Sanık Altıntaş savunmasında şu ifadelere yer verdi:  “28 Nisan 2018 Cumartesi günü saat 19.00 sıralarında çalıştığım şirket sahibi beni arayarak, Alanyaspor uçağının rötar yapacağını, Kayseri’den bazı futbolcuların alınarak Alanya’ya getirmem gerektiğini söyledi. Ben de Kayserili arkadaşım Şükrü Yenihan’ı arayarak Kayseri’yi pek bilmediğimi belirterek, bana yolculuk sırasında yardım etmesini istedim. Biz Kayseri’ye girdikten sonra yaklaşık saat 14.30’a kadar dinlendik. Sonra bir ara gezdik. Saat 17.00’da stada gitmek için yola çıktık. Maçın ikinci yarısını izledik. Saat 18.30’da futbolcular arabamıza bindi. Ben fazla İngilizce bilmediğimden futbolculara el işaretiyle emniyet kemeri takmaları yönünde uyardım. Bir süre yol aldıktan sonra futbolcular yemek için mola istediler. Niğde’de yemek için durduk. Burada yemek yedik ve alışveriş yapıldı. Ardından yola çıktık ve Seydişehir’de aracı ben aldım. Futbolcular bana gece 01.00’da toplantı olduğunu söyleyerek hızlı gitmemi istedi ama ben yavaş kullandım. Alanya girişinde birden kontrolü kaybettim. Araç yolun sağındaki su arkına kaydı. Ark geniş olduğu için çıkamadım. Minibüs arka girince birden hızlandı ve çıkamayınca karşıdaki büze vurarak durdum. Kazanın ardından ilk olarak yanımda olan Şükrü’ye bir şeyi olup olmadığını sordum, iyiydi. Ardından futbolculara baktık ve 1 kişinin eksik olduğunu görünce olay yerine koştum. Orada ölen futbolcuyu gördüm. O an yaşıyordu. Kandan boğulmasın diye kafasını sola yatırdım ve 112’yi arayarak polis ve ambulans talep ettim. Bu süreçte ben olay yerinden hiç ayrılmadım” dedi. 

“UYKUMU ALMIŞTIM” 

Mahkeme heyetinin sanık Altıntaş’a bu sürede rahatsızlığı olup olmadığını ve uykusuzluk durumunu sorması üzerine, “Hasta değildim, uykumu almıştım. Aracı yavaş kullandım. Nasıl oldu anlamadım, her şey birden oldu. Araç bir anda elimden kaydı, su arkından çıkaramadım. Polis tutanaklarında uyku ve uykusuzluğum ile alkolsüz olduğum bellidir” cevabını verdi. 
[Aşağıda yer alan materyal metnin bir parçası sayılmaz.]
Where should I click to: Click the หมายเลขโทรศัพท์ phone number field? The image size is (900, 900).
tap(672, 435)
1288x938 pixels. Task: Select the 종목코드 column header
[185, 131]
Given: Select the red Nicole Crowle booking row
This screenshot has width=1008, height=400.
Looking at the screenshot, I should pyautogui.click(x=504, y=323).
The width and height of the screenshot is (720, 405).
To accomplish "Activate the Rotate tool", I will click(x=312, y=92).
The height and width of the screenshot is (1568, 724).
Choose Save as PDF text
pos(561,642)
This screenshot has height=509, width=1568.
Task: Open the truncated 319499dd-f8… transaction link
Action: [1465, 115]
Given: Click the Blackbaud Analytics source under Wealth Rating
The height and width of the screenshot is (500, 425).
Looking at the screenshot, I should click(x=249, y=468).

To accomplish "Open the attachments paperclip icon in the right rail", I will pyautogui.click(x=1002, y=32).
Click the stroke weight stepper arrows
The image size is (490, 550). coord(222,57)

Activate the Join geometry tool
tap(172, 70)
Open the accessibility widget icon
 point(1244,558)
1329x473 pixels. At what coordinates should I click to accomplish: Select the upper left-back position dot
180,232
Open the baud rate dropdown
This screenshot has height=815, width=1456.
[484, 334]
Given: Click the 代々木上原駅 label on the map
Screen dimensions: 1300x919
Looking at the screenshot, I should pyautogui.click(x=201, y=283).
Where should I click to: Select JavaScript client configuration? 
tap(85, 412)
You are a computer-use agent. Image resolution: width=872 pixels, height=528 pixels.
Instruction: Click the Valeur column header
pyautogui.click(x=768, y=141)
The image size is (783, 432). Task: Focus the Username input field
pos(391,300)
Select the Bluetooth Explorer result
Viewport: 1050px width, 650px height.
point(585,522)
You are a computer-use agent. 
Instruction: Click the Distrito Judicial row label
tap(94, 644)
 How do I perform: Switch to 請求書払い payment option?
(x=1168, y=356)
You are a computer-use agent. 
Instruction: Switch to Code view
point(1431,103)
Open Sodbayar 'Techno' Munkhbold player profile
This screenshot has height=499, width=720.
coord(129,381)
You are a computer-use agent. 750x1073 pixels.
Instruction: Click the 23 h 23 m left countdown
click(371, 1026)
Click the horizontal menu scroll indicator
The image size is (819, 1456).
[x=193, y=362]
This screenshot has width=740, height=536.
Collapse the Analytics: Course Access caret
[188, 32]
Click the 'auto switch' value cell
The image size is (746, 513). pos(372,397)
“BÖYLE BİR OLAY OLDUĞU İÇİN ÜZGÜNÜM” 

Mahkeme heyetinin son sözünü sorduğu Altıntaş, “Böyle bir olay olduğu için üzgünüm. Kaza anında bir yere gitmedim ve gerekeni yaptım. Bana hızlı git diyen Steve Caulker’dı. Toplantı olacağını ise telefonda isminin Burak olduğunu belirten bir kişi söyledi. Biraz hızlı kullanmam gerektiğini söyledi. Hızlı gitmedim. Hızlı gitsem saat 01.00 ile 01.30 sıralarında Alanya’da olmam gerekirdi fakat ben 02.00’da girdim” savunmasını yaptı. 

AVUKAT ALTINTAŞ’IN BERAATINI TALEP ETTİ 

Savunma avukatı Sevda Ünlü, sanık Esat Altıntaş’ın üzerine atılı suçları kabul etmediklerini beyan ederek, sanığın cezaevindeki süresi göz önünde bulundurularak adli kontrol şartı veya kefalet ile beraatını talep etti. 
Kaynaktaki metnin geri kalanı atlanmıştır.